There were significant regional differences in 30-day mortality rate and 30-day case fatality risk. However, since region is a proxy for other unmeasured variables, we are unable to propose explanations for these regional differences. However, by including region as a fixed variable in the multivariable regression models, we were able to control for the regional differences while estimating the association between the other factors, and either 30-day mortality rate or case fatality. For future research projects, more detailed information regarding specific regional and population variables could be collected, which would facilitate exploration of the regional differences. During our 5-year study, we did not find significant changes over time in 30-day mortality rate or case fatality risk. When we compare results from a previous Finnish study (2004–2007) [1] to our results from Finland (2014–2018), we see 30-day case fatality risks in E. coli BSIs of 8 and 9.1%, and 30-day crude mortality rates of 3.5 deaths/100,000 person-years (calculated) and 8.2 deaths/100,000 person-years, respectively. There is a 13.8% increase in case fatality risk and a 133% increase in the mortality rate between the two studies. Considering the small increase in case fatality risk, the large increase in mortality rate can be mostly attributed to a substantial increase in the E. coli BSI incidence rate between the two studies. This comparison is only based on one area but we may have identified increases in the mortality rate over time, if our study covered a longer time period.
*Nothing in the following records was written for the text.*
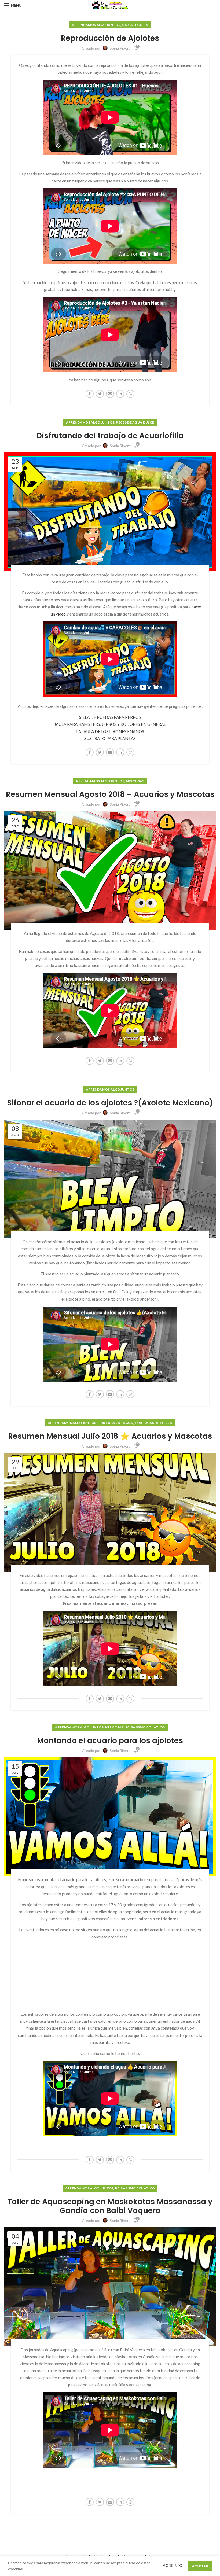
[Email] (110, 394)
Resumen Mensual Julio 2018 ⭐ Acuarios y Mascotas (110, 1436)
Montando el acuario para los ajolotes (110, 1740)
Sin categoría (135, 25)
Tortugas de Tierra (153, 1423)
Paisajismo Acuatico (145, 1727)
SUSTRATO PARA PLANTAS (110, 738)
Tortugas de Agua (115, 1423)
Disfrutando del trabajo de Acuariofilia (110, 435)
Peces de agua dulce (135, 422)
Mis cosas (135, 781)
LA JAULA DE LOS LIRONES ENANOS (110, 731)
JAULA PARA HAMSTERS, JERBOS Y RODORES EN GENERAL (110, 724)
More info (172, 2565)
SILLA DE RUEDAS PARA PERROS (110, 717)
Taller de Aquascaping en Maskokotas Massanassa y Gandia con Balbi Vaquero (110, 2206)
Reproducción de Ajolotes (110, 38)
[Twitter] (100, 394)
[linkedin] (120, 394)
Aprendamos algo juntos (96, 25)
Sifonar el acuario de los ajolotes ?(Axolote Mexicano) (110, 1102)
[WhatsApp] (130, 394)
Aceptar (200, 2566)
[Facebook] (90, 394)
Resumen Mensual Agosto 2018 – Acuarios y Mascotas (110, 794)
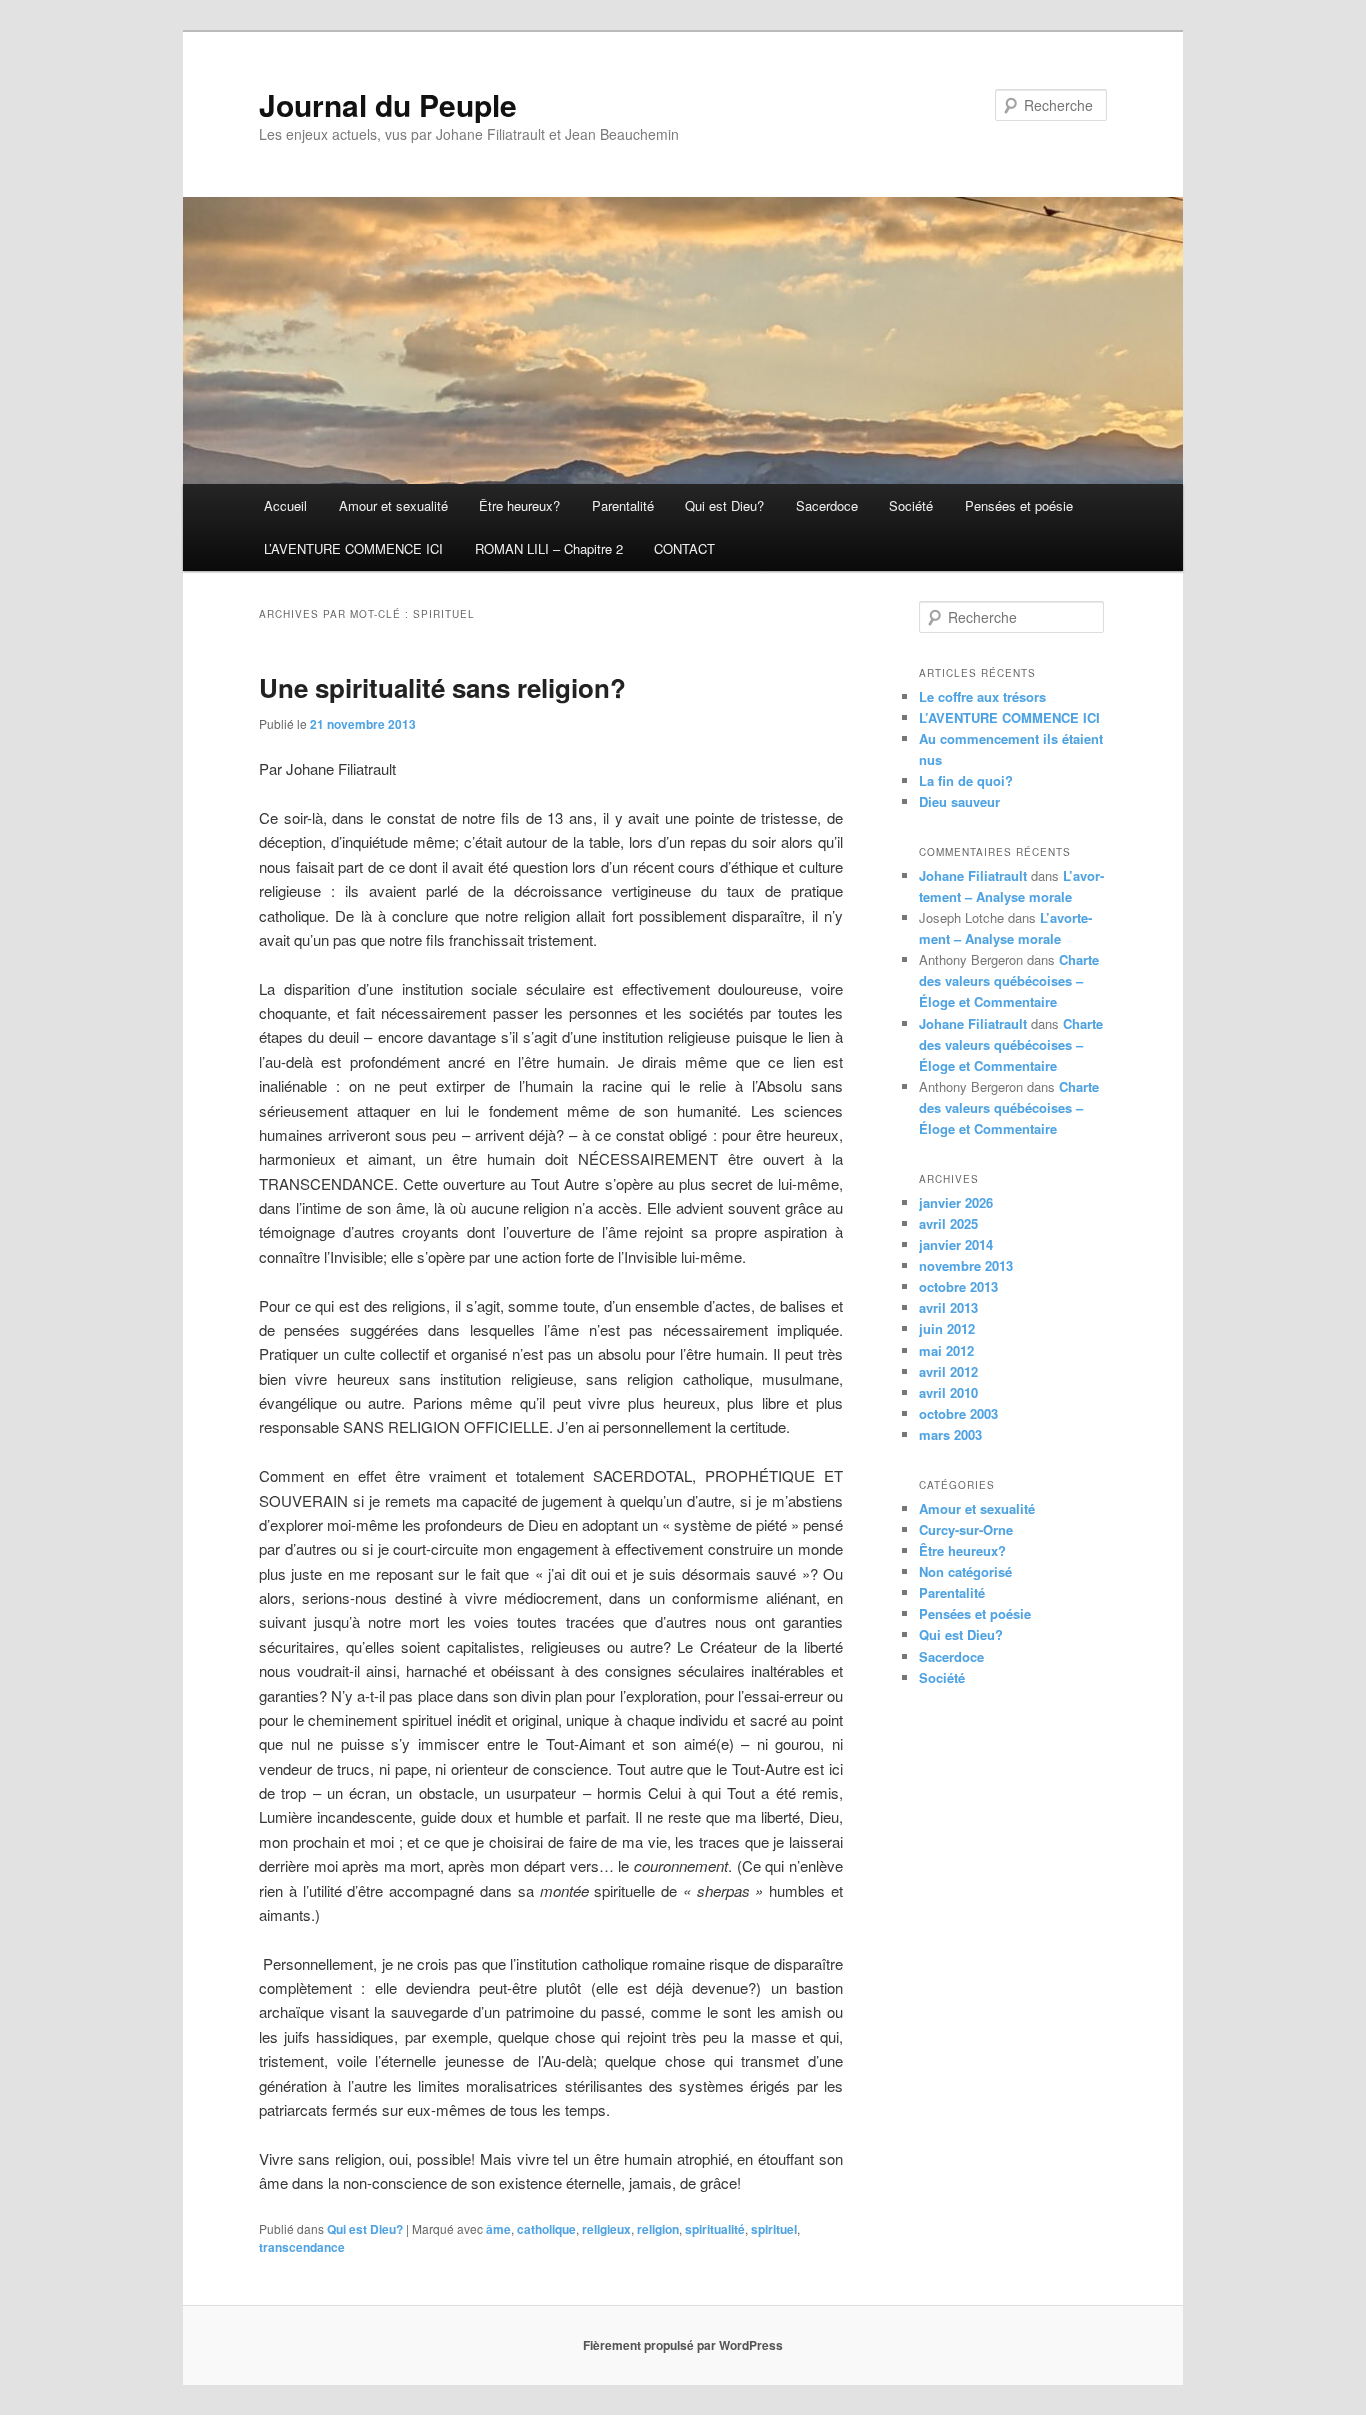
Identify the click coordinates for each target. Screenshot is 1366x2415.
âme (498, 2229)
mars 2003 (950, 1434)
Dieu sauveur (959, 801)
Our study did have some limitations that should be noted. We were only able to report community-onset and not further characterize these community-onset BSI episodes into healthcare-acquired and community-acquired. Detailed data were not available for co-morbidities, source of BSI, additional antimicrobial susceptibility results, treatment, length of hospital stay prior to positive culture, or other burden of disease outcomes (e.g., length of hospital stay, hospital costs, or measures of morbidity). We did not have information on culturing rates. The results from our study should only be generalized to other high-income countries [50]. One population-based study from Thailand [9], an upper-middle-income country [50], presented E. coli BSI mortality data, but more population-based research in low, lower-middle, and upper-middle-income countries is required to understand from a global perspective, the contribution of mortality to the burden of disease from E. coli BSIs.

Conclusions

Our multinational population-based study identified that E. coli BSIs have a considerable burden of disease from 30-day mortality. Region, age, and sex were associated with both 30-day mortality rate and 30-day case fatality risk; in addition, 3GC resistance and location of onset were associated with 30-day case fatality risk. Because E. coli BSIs are much more common than other bacterial causes of BSIs, our population-based 30-day mortality rate was higher than that reported for other bacterial causes of BSIs, including Staphylococcus aureus, Klebsiella spp., β-hemolytic streptococci, and Pseudomonas aeruginosa. Our study highlights the importance of using population-based mortality data to evaluate mortality rate in addition to case fatality risk because they provide insights into different aspects of mortality. Even though E. coli BSIs have lower case fatality than some other bacterial causes of BSI and therefore are sometimes viewed as less severe, since E. coli is the most common cause of BSIs, it has a very substantial impact on human health as a result of mortality.